Tuesday, March 20, 2018

Blue-bloods in America - How horseshoe crabs can save your life


The horseshoe crab looks menacing. Its dark body crawls along the sand with the creeping speed of a movie monster running through molasses. If picked up, its spikelike tail swings wildly, trying to right itself as a tangle of legs and small pinchers thrash around slippery gills. When it bleeds, it bleeds blue. It looks like a small, ancient monster, and in many ways it is. The horseshoe crab has remained virtually unchanged through human history and is considered a living fossil by scientists. It's not surprising that many squeal and run when they see the horseshoe crab on the beach, but everything about the horseshoe crab is harmless. The tail so many people think will sting them is only used to flip the animal back over when the waves knock it on its back. The claws are tiny and used to grab food and one another while mating. There is nothing in this animal that can hurt you. In fact, chances are this animal has actually helped you.

Mating horseshoe crabs.
Females are typically larger. Males use boxing glove shaped claws to grab onto the female and hitch a ride.
Photo credit Wikipedia
Horseshoe crab blood is more unique than even it's blue color would let on. Limulus polyphemus (the scientific name for horseshoe crabs) has special cells called amoebocytes. If you are thinking "wow, that sounds like something I looked at in high school biology," you are probably pretty close. Amebocytes get their name from the way they move like amoebas, a one-celled organism that moves by changing its shape and extending foot-like bulges in its body. Basically you can think of amoebocytes as little blood cells creeping through horseshoe crabs looking for particular types of bacteria and toxins, like E. coli. When an amoebocyte finds what it is looking for, it starts to ooze proteins that cause the blood to congeal. This effectively traps toxins in their tracks and leaves a conspicuous marker that the bacteria are there in the first place. Long story short, if you are trying to stop E. coli, this is a dream.

An amoeba, for which amoebocytes are named
 Photo credit Wikimedia Commons
The medical industry relies on this kind of a test. Referred to as the LAL test (named for Limulus, the horseshoe crab's scientific name, and amoebocyte, the cell) people have used the blood of horseshoe crabs to test medicines and medical products for decades. With a bit of horseshoe crab blood, the industry can help ensure that bacteria aren't being placed directly into patients' bloodstreams. According to a PBS documentary on horseshoe crabs, every drug certified by the FDA must be tested using LAL. Great wonders of nature don't necessarily come cheap. Horseshoe crab blood sells for as much as $14,000 a quart.

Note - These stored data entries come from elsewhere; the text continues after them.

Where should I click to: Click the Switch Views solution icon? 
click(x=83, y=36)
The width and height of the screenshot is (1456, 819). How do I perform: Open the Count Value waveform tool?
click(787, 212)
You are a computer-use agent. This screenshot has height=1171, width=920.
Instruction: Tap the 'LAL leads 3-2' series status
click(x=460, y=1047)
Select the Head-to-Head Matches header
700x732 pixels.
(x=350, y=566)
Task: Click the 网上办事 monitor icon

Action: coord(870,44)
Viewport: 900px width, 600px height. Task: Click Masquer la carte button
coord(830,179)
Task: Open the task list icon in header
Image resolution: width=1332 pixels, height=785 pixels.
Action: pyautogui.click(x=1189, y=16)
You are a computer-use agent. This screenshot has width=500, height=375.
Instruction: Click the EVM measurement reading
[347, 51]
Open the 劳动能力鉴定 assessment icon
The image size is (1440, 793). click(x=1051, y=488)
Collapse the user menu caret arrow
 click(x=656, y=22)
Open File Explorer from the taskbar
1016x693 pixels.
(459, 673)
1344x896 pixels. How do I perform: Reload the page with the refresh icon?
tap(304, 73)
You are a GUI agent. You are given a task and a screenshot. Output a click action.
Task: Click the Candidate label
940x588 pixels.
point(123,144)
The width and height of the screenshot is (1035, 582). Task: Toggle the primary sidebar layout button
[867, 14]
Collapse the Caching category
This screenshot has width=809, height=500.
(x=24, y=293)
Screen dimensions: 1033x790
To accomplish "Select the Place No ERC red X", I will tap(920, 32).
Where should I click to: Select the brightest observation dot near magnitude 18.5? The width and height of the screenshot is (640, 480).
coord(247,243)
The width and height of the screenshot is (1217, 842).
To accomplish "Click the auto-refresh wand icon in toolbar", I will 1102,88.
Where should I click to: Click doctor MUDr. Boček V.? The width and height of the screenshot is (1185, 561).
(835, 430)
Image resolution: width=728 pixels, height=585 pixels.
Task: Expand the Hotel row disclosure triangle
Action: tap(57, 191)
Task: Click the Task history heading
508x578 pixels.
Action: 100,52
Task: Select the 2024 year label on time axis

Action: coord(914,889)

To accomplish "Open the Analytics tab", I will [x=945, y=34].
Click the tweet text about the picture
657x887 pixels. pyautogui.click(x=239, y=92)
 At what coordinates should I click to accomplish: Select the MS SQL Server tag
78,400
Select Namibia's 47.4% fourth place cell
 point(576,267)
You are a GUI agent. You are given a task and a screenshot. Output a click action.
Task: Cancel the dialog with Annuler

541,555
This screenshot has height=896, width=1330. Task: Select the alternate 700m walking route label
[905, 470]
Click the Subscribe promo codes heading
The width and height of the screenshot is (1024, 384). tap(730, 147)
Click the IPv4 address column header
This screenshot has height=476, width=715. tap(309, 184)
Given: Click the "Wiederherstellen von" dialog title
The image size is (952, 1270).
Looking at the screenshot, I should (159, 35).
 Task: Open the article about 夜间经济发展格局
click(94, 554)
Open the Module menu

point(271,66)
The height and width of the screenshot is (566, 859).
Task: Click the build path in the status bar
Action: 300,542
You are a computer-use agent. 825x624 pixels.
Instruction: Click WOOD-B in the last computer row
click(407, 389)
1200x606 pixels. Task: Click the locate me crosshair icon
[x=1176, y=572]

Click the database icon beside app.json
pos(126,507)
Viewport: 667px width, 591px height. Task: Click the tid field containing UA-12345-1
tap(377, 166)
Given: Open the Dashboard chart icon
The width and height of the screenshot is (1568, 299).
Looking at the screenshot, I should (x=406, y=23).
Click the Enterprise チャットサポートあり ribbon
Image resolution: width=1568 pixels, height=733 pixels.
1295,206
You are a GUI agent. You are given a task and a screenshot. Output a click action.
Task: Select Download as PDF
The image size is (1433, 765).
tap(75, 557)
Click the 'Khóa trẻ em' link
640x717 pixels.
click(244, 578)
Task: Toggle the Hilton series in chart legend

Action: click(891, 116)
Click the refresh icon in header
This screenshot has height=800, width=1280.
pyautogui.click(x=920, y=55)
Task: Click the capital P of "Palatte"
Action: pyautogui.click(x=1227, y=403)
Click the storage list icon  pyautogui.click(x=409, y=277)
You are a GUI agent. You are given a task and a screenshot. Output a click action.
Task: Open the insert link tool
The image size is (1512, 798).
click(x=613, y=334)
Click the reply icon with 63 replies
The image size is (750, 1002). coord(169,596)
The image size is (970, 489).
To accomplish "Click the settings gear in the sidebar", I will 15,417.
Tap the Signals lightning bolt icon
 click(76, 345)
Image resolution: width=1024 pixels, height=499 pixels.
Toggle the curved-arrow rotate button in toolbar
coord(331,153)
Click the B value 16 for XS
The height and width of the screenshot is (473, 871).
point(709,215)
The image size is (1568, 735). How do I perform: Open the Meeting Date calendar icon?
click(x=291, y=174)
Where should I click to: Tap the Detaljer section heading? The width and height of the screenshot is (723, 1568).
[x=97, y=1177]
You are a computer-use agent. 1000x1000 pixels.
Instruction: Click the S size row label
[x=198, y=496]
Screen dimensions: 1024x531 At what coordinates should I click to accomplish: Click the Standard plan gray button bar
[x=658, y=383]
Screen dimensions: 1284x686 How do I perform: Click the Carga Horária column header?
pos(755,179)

When there is money to be made and lives to be saved, people will follow. The horseshoe crabs are taken out of the water, placed on a table, and bled from a weak part of their shells. The animals are then rereleased into the ocean and assumed to go on their merry way. However, nobody actually knows how many horseshoe crabs this practice kills, and there is some reason for concern. Horseshoe crabs bled by labs can be out of the ocean for up to 72 hours, and returning the crabs back to the water after such a long time and the loss of blood may leave them disoriented. While most groups that harvest horseshoe crab blood estimate that only 3% of the horseshoe crabs they bleed die, some scientists say it may be as high as 10-15%. There have been few efforts to monitor what actually happens to horseshoe crabs once they are returned to the water, so in a lot of ways the practice is left in the dark. In the meantime, horseshoe crabs have been steadily disappearing from beaches. One study noted horseshoe crab populations decreased by more than 80% in Cape Cod between 1984 and 1999 (Widener and Barlow 1999). Horseshoe crabs have continued to disappear from New England waters, and last year the status of the animal was changed to "vulnerable," one level below "endangered."

Photo credit Wikimedia Commons
It may be that as we continue to increase, and thus our need for medicine increases, horseshoe crabs may not be able to keep up with this demand. When volunteering at the New England Aquarium, I talked to a number of people who have visited the Cape every summer throughout their lives. Some of them would get a little misty eyed when they would see a horseshoe crab; they used to see beaches covered in them, and now, showing them to their kids was a rare treat. The exact cause of the decline of these animals isn't pinpointed, but as long as we are dependent on them, this decline is bad news for both of us. If we could develop an alternative LAL test that would work without capturing these unwilling blood donors, maybe we could leave these gentle crawlies alone. I can't think of a better way to thank the species that has unwittingly saved so many lives.